SELECT e.employee_id, e.name
FROM employees e
WHERE e.salary > (
SELECT AVG(salary)
FROM employees
WHERE department_id = e.department_id
);
This query finds employees whose salary is above the average salary in their department using a correlated subquery.
Identify the loops, recursion, array traversals that repeat.
- Primary operation: For each employee row, the subquery calculates the average salary for that employee's department.
- How many times: The subquery runs once per employee in the main query.
As the number of employees grows, the subquery runs more times, once per employee.
| Input Size (n) | Approx. Operations |
|---|---|
| 10 | About 10 subquery executions |
| 100 | About 100 subquery executions |
| 1000 | About 1000 subquery executions |
Pattern observation: The total work grows roughly in direct proportion to the number of employees.
Time Complexity: O(n * m)
This means the total work grows linearly with the number of rows in the main table times the average number of employees per department.

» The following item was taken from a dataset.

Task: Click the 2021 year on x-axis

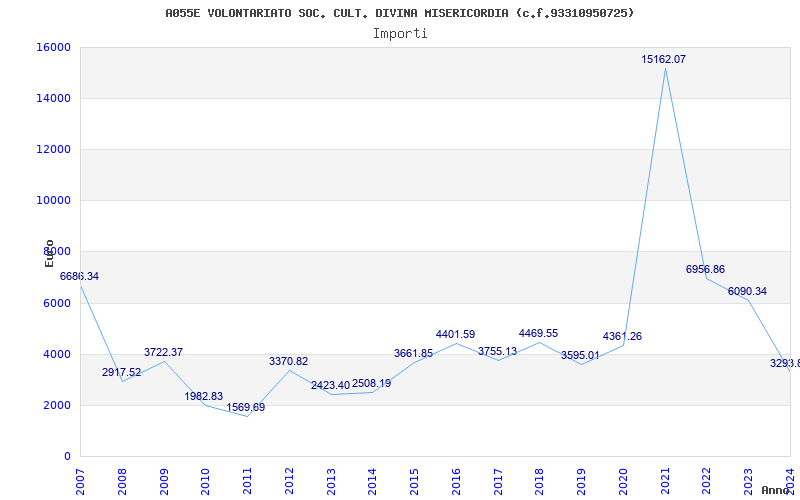Action: click(664, 480)
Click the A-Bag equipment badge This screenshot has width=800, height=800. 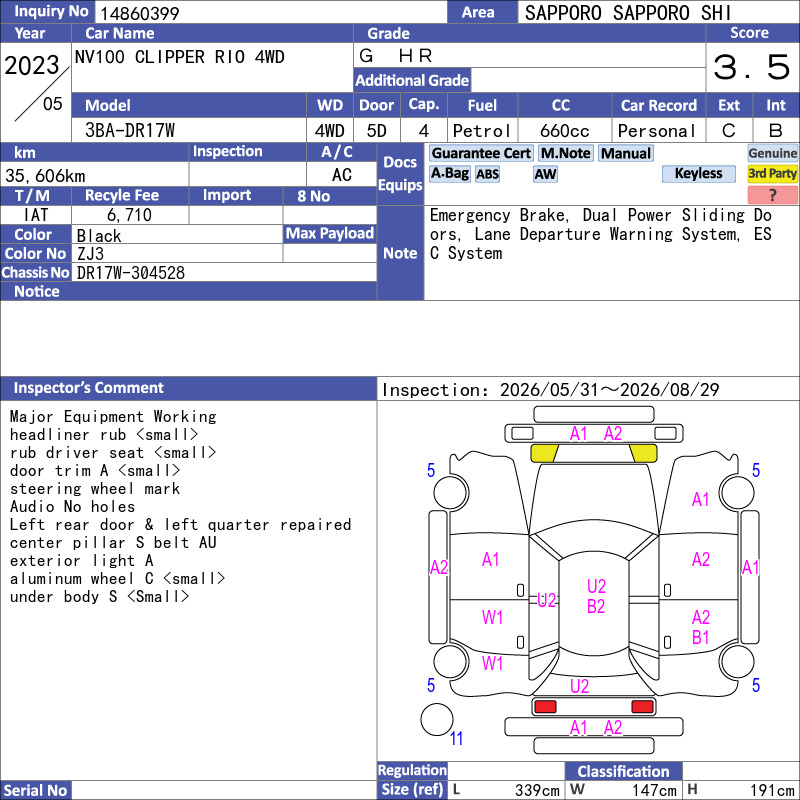449,174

[X] Wrong: "The subquery runs only once, so the query is very fast regardless of table size."
[OK] Correct: Because the subquery depends on each row of the main query, it runs repeatedly, increasing total work as the table grows.
Understanding how correlated subqueries scale helps you write efficient queries and explain performance in real projects.
"What if we replaced the correlated subquery with a join and group by? How would the time complexity change?"